# Jobs
#1 From the obesity post, list each battle or war the writer names.
#2 Write the next part of the obesity post, picking up after the quoted remarks from Professor David Haslam.
--- START OF Page text ---
13 Jan

Fat lot of good

There should be a new national anthem – and perhaps bring back The Beatles to sing it: Getting Fatter All the Time. Grim news this morning from the front line in the nation’s battle against obesity. I’m constantly amazed  at the number and range of the battles going on. There’s the well-known battle with alcohol – chiefly fought by lying on the sofa and downing cans of strong lager. Then there’s the government’s battle against press freedom alongside the decades-long wars against the motorist and the saver. Of course information tends to get lost in the fog of war but here we are fortunate for we have up to date communiques on the fat war provided by the National Obesity Forum. Yes, there really is such a body. Presumably a representatively sizeable body. NOF is chaired by a sort of Nanny McPhee on behalf of the nanny state in the shape of Professor David Haslam. In Dad’s Army we were urged, “Don’t panic!” Nanny McHaslam says we should panic all the time:

“Not only is the obesity situation in the UK not improving…” (Nice line in double negatives Nanny. That should use up a few calories)  “…but the doomsday scenario set out in that report might underestimate the true scale of the problem. There needs to be concerted action. There is a lot more we can be doing by way of earlier intervention and to encourage members of the public to take sensible steps to help themselves – but this goes hand in hand with government leadership and ensuring responsible food and drink manufacturing and retailing.”
--- END OF Page text ---
--- START OF Data rows ---
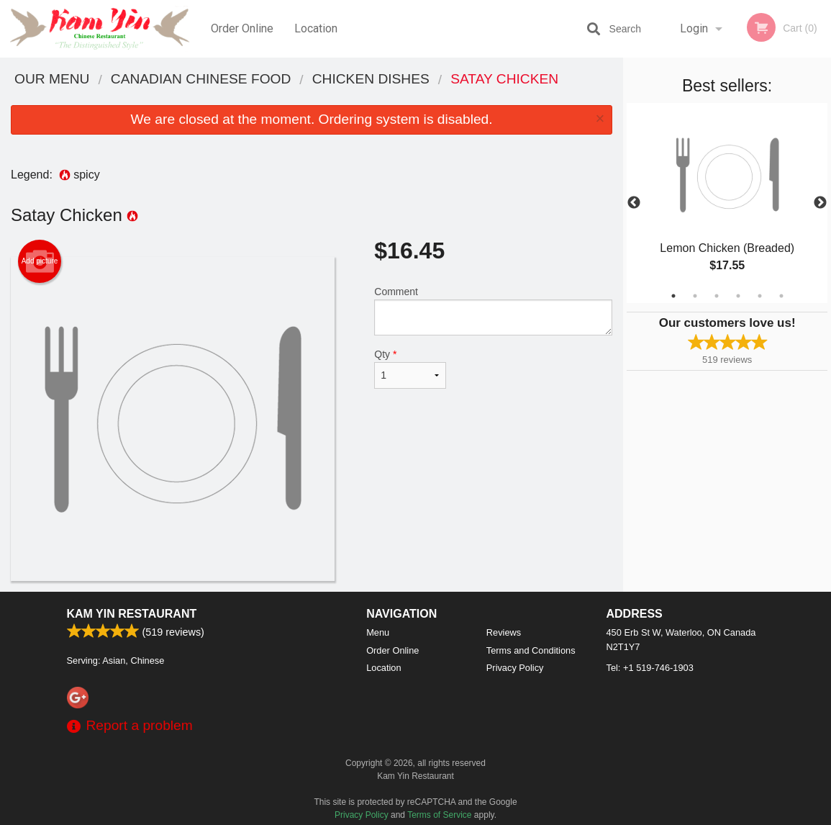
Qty (410, 368)
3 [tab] (716, 296)
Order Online (242, 28)
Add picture (40, 261)
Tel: (650, 667)
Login (694, 28)
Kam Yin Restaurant (132, 614)
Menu (377, 632)
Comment (493, 310)
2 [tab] (695, 296)
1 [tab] (673, 296)
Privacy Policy (515, 667)
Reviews (503, 632)
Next (820, 203)
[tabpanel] (727, 203)
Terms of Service (439, 815)
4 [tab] (738, 296)
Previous (634, 203)
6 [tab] (781, 296)
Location (315, 28)
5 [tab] (760, 296)
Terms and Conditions (531, 650)
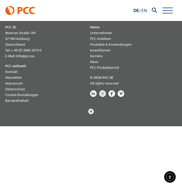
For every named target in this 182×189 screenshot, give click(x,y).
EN (144, 10)
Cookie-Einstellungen (21, 94)
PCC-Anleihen (100, 38)
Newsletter (13, 77)
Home (95, 27)
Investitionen (100, 50)
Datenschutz (15, 89)
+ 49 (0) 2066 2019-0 (26, 50)
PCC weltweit (15, 66)
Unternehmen (101, 32)
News (94, 61)
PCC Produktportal (104, 67)
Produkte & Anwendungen (111, 44)
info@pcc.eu (25, 56)
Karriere (96, 56)
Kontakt (11, 71)
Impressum (14, 83)
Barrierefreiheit (17, 100)
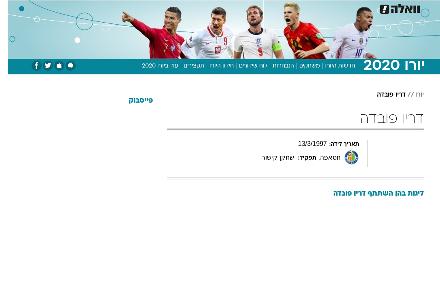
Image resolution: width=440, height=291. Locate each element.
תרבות (299, 7)
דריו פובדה (383, 95)
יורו (412, 95)
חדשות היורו (332, 66)
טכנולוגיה (158, 7)
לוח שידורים (245, 66)
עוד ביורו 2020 (152, 66)
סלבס (275, 7)
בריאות (211, 7)
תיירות (185, 7)
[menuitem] (344, 8)
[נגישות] (11, 7)
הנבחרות (275, 66)
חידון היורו (214, 66)
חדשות (349, 7)
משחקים (302, 66)
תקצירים (186, 66)
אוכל (234, 7)
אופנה (131, 7)
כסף (255, 7)
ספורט (323, 7)
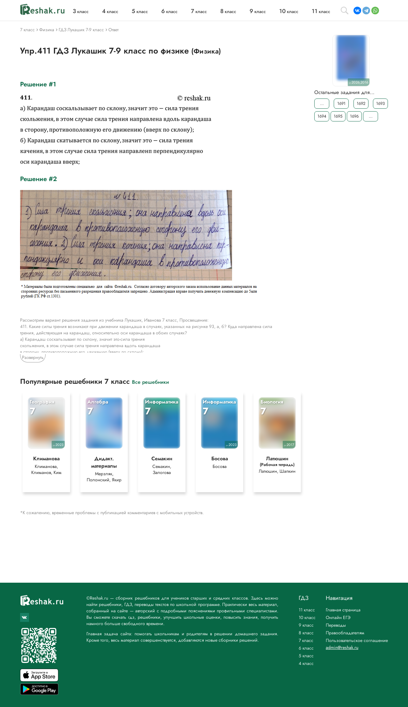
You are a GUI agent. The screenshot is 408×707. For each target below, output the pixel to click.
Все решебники (150, 381)
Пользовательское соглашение (357, 640)
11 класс (307, 610)
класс (81, 11)
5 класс (306, 655)
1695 (338, 116)
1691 (341, 103)
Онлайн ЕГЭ (338, 617)
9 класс (306, 625)
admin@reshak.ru (342, 647)
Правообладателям (345, 633)
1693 (380, 103)
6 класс (306, 648)
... (322, 103)
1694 (321, 116)
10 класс (307, 617)
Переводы (336, 625)
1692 (361, 103)
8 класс (306, 633)
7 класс (306, 640)
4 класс (306, 663)
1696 (354, 116)
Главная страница (343, 610)
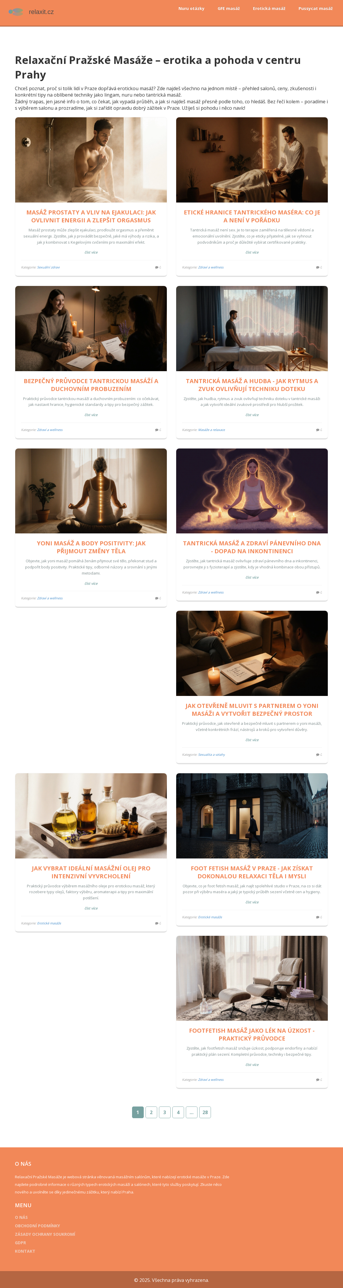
--- END OF Data rows ---
# Task answers
#1
- The nation's battle against obesity
- The battle with alcohol
- The government's battle against press freedom
- The war against the motorist
- The war against the saver

#2
The creed of NOF and of all nannying quangos is It is Always Someone Else’s Fault. We are all vulnerable. Even criminals are not to blame for their misdeeds as we hear every day reference to people who are at risk of committing a crime. In the same way, I suppose, that I am regularly at risk of lying too long in bed. Solving the obesity crisis is clearly too much for one nanny. Fortunately, Nanny McHaslam of NOF has –  a little? – helper in Nanny McFenton who is commissar at Fat Association Teaching Sense Organisation (FATSO). Actually, I made that up. He is really Director of Health and Wellbeing at Public Health England. If only it had been Public Health England and Wales – then we could acronymise it as PHEW!  He says,

“Obesity is an international problem.It is a complex issue that requires action at national, local, family and individual level. Everyone has a role to play in improving the health and wellbeing of the public, and children in particular.PHE are committed to helping to tackle obesity through a range of approaches that support action on the local environment to make eating less and being more physically active easier.”

Yes, Commissar McFenton, we must all do our bit for the war effort. That is the everlasting war of bureaucrats on the English language: “play a role…committed to tackling…range of approaches.”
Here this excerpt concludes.